> _EXERCISE REQUIREMENTS_:
Wherever a line in the data holds the word "computer", pull that line out.

> _PROVIDED RECORDS_:
----

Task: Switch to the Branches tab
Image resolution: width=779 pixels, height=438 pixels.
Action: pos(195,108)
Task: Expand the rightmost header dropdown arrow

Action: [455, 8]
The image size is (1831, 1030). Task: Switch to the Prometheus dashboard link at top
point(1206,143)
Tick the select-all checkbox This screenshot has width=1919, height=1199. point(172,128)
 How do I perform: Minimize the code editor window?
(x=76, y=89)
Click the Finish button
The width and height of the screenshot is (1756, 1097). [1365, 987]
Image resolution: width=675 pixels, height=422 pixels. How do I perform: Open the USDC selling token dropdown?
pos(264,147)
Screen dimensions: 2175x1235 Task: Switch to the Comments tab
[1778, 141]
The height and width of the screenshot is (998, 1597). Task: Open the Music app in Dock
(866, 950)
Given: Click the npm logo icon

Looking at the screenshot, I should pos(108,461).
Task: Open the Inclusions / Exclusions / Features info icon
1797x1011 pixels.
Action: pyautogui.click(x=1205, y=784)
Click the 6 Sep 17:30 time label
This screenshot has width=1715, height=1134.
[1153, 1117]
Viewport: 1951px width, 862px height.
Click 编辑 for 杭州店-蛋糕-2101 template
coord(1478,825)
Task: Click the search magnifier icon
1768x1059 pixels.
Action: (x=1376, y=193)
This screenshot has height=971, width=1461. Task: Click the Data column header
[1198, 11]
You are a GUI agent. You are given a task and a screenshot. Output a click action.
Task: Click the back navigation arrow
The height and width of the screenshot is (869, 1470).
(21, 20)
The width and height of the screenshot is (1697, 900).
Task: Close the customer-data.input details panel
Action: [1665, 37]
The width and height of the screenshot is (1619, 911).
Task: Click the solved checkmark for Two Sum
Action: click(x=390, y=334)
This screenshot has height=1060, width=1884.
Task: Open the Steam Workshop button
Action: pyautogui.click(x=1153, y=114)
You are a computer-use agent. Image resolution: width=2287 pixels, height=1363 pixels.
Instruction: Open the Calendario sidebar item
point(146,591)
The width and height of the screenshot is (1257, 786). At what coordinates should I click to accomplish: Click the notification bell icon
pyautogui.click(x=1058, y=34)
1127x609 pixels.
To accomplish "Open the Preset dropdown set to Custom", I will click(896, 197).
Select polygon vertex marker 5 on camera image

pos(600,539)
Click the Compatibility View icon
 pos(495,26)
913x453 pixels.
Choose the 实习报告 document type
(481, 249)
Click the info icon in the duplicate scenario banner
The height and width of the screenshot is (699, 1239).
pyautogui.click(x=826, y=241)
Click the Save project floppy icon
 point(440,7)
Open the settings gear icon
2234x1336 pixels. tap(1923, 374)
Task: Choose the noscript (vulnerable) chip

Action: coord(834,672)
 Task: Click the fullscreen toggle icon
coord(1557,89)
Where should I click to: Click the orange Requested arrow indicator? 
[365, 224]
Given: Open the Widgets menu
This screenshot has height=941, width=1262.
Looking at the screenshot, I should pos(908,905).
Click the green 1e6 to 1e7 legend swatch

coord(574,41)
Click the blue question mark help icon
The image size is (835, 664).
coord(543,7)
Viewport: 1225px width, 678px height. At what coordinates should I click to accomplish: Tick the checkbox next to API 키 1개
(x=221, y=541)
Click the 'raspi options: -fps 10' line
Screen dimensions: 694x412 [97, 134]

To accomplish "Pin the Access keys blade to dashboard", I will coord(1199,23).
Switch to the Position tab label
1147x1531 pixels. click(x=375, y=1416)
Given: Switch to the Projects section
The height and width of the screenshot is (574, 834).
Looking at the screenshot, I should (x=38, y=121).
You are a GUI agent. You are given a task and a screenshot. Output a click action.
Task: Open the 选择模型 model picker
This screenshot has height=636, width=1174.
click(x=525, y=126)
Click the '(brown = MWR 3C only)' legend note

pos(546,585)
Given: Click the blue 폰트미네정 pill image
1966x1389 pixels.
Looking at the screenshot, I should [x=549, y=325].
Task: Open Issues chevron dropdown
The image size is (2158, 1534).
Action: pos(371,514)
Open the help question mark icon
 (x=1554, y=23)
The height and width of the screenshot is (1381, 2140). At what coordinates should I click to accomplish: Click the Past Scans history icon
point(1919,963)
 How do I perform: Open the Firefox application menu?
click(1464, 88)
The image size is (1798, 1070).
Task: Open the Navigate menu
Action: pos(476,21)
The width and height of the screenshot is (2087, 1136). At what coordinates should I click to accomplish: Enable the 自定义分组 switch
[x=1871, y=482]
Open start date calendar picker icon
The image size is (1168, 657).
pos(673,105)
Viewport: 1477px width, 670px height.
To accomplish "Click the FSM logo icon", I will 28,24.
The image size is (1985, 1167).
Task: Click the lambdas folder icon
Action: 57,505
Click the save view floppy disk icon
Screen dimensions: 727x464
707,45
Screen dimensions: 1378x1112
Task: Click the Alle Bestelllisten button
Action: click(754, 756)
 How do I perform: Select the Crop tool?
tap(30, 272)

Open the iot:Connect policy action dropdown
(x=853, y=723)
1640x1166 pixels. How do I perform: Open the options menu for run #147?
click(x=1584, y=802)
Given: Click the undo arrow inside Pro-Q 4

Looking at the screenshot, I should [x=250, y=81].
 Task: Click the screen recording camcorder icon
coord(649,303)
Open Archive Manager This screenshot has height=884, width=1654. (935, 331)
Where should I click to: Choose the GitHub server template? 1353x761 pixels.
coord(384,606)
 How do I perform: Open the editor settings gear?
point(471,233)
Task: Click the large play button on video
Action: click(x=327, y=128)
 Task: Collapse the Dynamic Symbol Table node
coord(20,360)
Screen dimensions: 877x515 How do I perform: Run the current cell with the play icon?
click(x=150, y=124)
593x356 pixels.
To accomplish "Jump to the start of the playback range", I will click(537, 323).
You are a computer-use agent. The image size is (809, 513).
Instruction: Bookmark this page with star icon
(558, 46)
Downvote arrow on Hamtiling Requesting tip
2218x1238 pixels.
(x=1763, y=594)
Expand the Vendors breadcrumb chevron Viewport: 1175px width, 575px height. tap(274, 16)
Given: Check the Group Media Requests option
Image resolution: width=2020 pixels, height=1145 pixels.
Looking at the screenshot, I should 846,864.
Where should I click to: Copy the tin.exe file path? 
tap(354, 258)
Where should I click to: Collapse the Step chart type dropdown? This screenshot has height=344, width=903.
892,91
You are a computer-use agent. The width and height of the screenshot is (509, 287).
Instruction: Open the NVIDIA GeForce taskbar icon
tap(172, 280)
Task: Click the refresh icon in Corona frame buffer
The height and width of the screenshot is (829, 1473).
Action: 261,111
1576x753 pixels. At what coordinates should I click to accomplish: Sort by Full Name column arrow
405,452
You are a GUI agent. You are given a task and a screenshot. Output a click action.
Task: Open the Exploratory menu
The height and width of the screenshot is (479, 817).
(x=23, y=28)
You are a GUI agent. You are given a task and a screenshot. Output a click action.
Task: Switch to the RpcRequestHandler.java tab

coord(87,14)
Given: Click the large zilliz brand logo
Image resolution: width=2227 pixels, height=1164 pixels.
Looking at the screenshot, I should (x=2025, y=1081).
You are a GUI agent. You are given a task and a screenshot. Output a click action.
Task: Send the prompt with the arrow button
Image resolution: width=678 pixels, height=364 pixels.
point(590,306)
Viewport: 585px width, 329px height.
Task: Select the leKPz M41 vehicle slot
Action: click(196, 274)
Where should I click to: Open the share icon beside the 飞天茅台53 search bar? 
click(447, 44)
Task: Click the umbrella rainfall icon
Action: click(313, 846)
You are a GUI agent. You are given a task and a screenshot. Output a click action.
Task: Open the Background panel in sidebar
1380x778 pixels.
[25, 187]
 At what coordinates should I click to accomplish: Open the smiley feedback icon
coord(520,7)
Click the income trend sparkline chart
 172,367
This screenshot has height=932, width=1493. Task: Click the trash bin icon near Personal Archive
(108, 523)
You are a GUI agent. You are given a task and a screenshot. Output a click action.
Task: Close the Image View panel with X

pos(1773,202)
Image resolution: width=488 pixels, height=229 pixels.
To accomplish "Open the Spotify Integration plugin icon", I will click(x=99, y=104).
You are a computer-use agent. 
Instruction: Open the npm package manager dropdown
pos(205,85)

----

> _SOLUTION TO THE PROBLEM_:
You are a computer-use agent. Image resolution: width=2287 pixels, height=1363 pixels.
You are a computer-use agent. The image size is (809, 513).
You are a computer-use agent. The width and height of the screenshot is (509, 287).
You are a computer-use agent. 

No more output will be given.